Over the past several years, I’ve been doing quite a bit of work with data. This was through setting up systems to collect data from various APIs or webhooks, transforming the data so it’s more usable, documenting changes, handling errors, etc. And I’ve noticed that this particular area has been the wild west, particularly in the context of teams. There aren’t a lot of “data best practices” floating around in popular tech reading.

This is, in no particular order, a collection of my thoughts around data and how we might better approach it when writing software.

Keep raw data

When you reach out to an API or process webhook payloads for chunks of data, keep everything in the exact format you received it. This could be in a Postgres jsonb column, a separate table, or a separate database entirely. The point is that you’re more likely than not going to need to revisit that raw data at some point whether it’s to correct discrepancies or help debug something. It’s much better to have records of the raw data than to have to collect all of it again.

Normalize that data

Having the raw data is great but don’t be using it directly in your app. Create tables with explicit columns that parse out the relevant bits if you’re using a relational database. Make it easy to understand. Set good indexes. Thinking through this is important if you want a performant and maintainable application.

Use background jobs

Data processing generally takes time, especially when dealing with large data sets.
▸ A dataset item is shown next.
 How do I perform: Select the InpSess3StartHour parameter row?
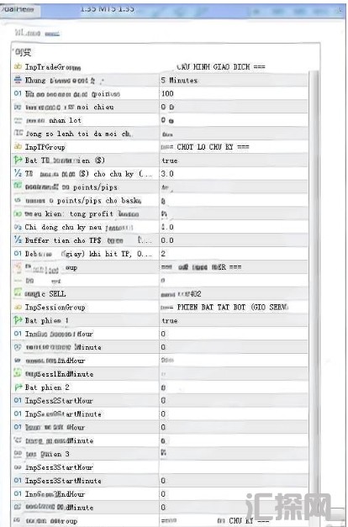[160, 467]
Queue them as background jobs. Stagger them to respect any API rate limits. Have retry mechanisms in place in case anything goes wrong.

Batch things wherever possible

Whenever you’re inserting/updating/upserting rows or documents, batch them. It makes a world of difference when you can do it in one query vs N+1.

Encrypt sensitive bits

Personally identifiable information (PII), credit card numbers, social security numbers, and things of that nature should never be stored unencrypted. If they’re present in the raw data, encrypt that too.

Get agreement on and document events

I use the term “events” loosely here, but a lot of teams like to have analytics data in a platform like Mixpanel, Segment, etc. The data that goes into these platforms need to be well-documented and most importantly have stakeholder alignment. It’s going to be a bad time if everyone is free-handing all sorts of event names with inconsistent payloads that fire at unexpected times.

Bring in your data team

If you have a data division at your org, bring someone in from their team. They’re going to have to access this data at some point too, and their role is entirely around data. Chances are they’re going to have really great suggestions on how to collect, structure, and analyze the data that you didn’t think about.